EXERCISE ▸ Arrange the rows from the line with "is (1280, 1280)." through the line with "lecturer-photo is located" as a two-column CSV with the headers input and output. Put each row on one CSV line with its text and its answer each in a single quoted field, replace line breaks with spaces, and leave out the picture.

EXERCISE DATA ▸
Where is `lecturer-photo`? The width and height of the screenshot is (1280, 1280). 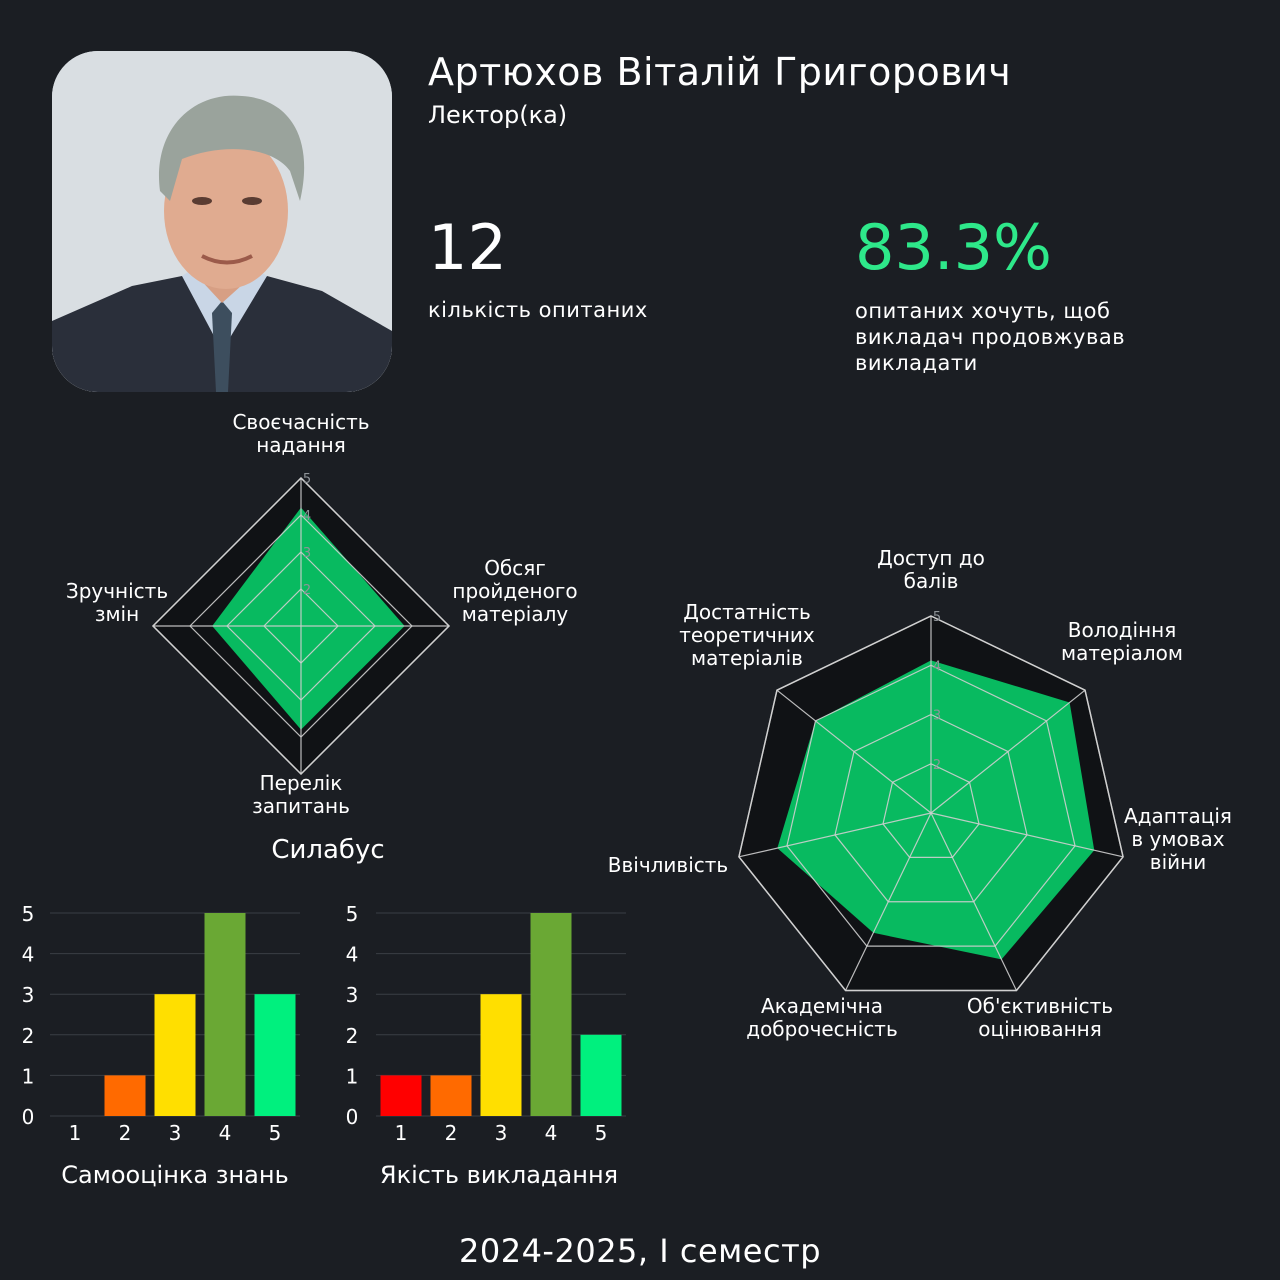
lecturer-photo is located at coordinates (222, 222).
...
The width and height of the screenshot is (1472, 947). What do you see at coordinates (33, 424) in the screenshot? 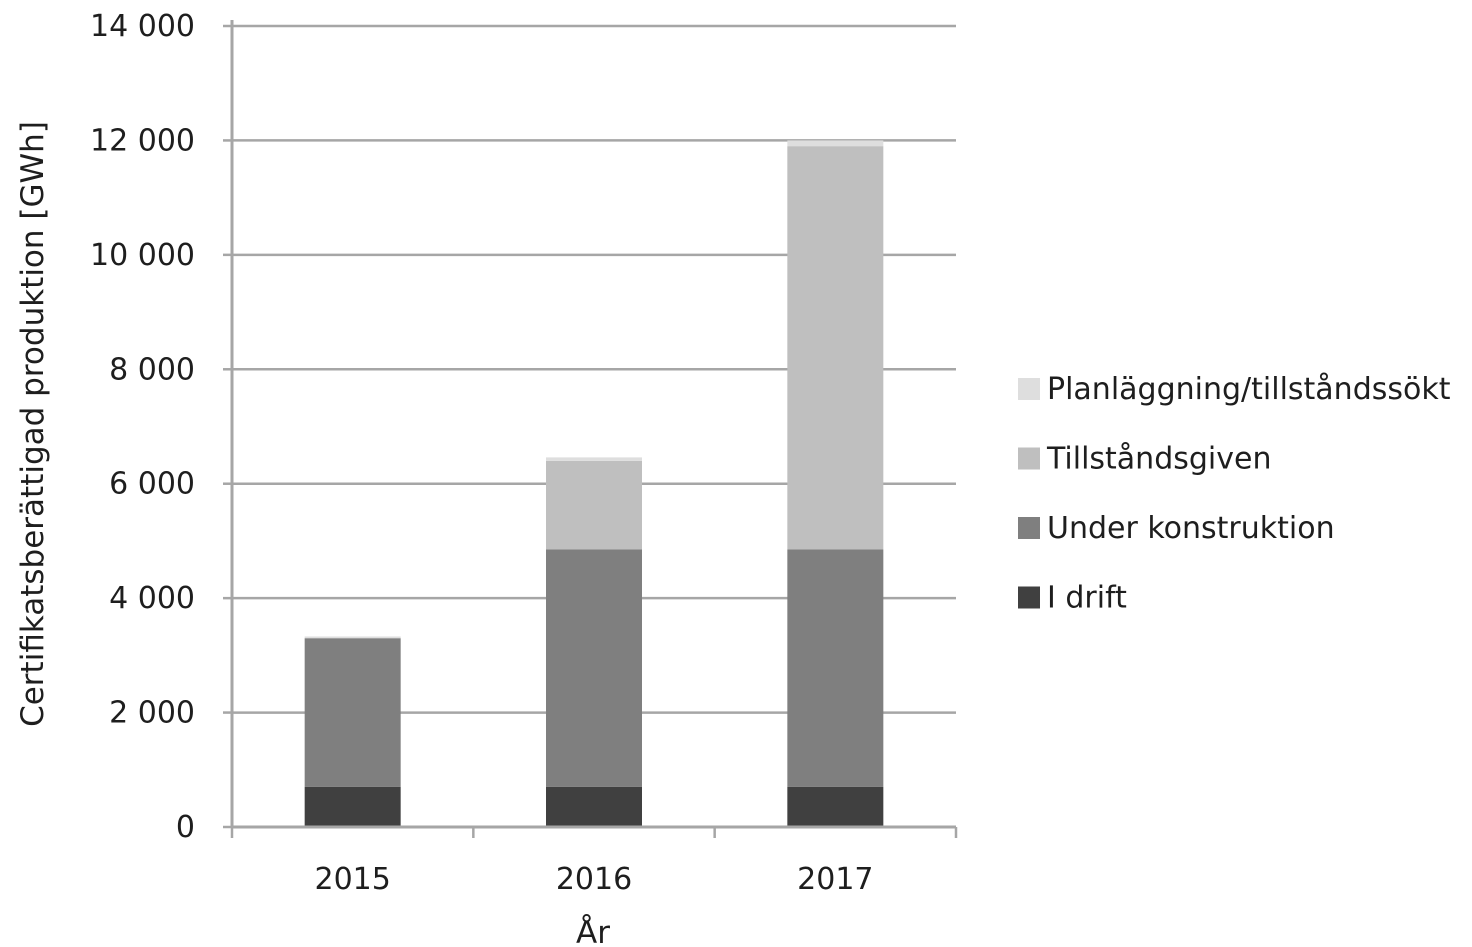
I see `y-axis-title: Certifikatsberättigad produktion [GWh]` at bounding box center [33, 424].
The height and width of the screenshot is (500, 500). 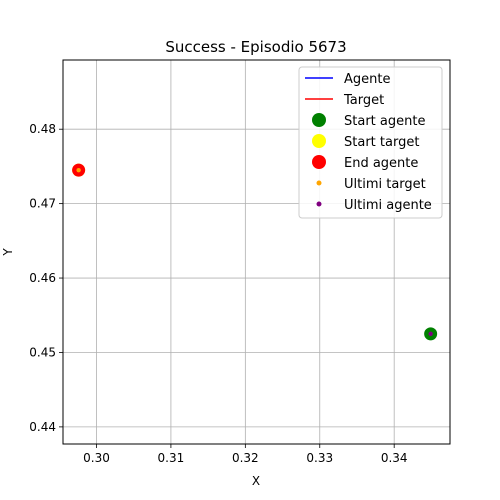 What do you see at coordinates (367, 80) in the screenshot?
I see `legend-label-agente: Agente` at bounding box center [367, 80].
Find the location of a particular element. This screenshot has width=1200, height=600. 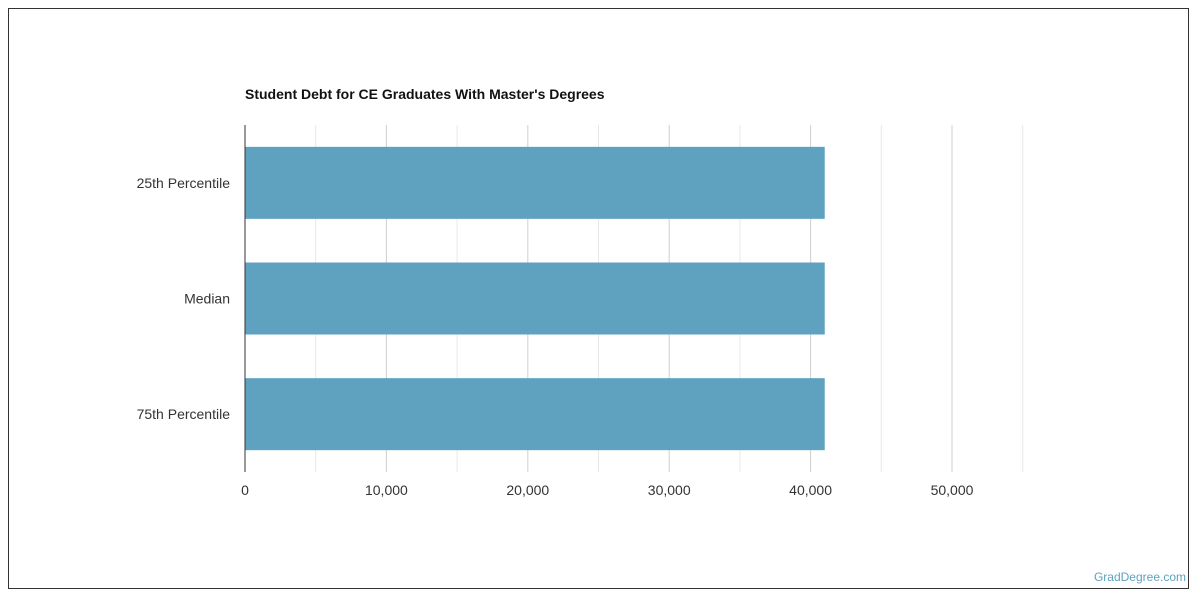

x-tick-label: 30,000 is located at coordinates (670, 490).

RESULT BELOW ▸
input,output
"Where is `lecturer-photo`? The width and height of the screenshot is (1280, 1280).","lecturer-photo is located at coordinates (222, 222)."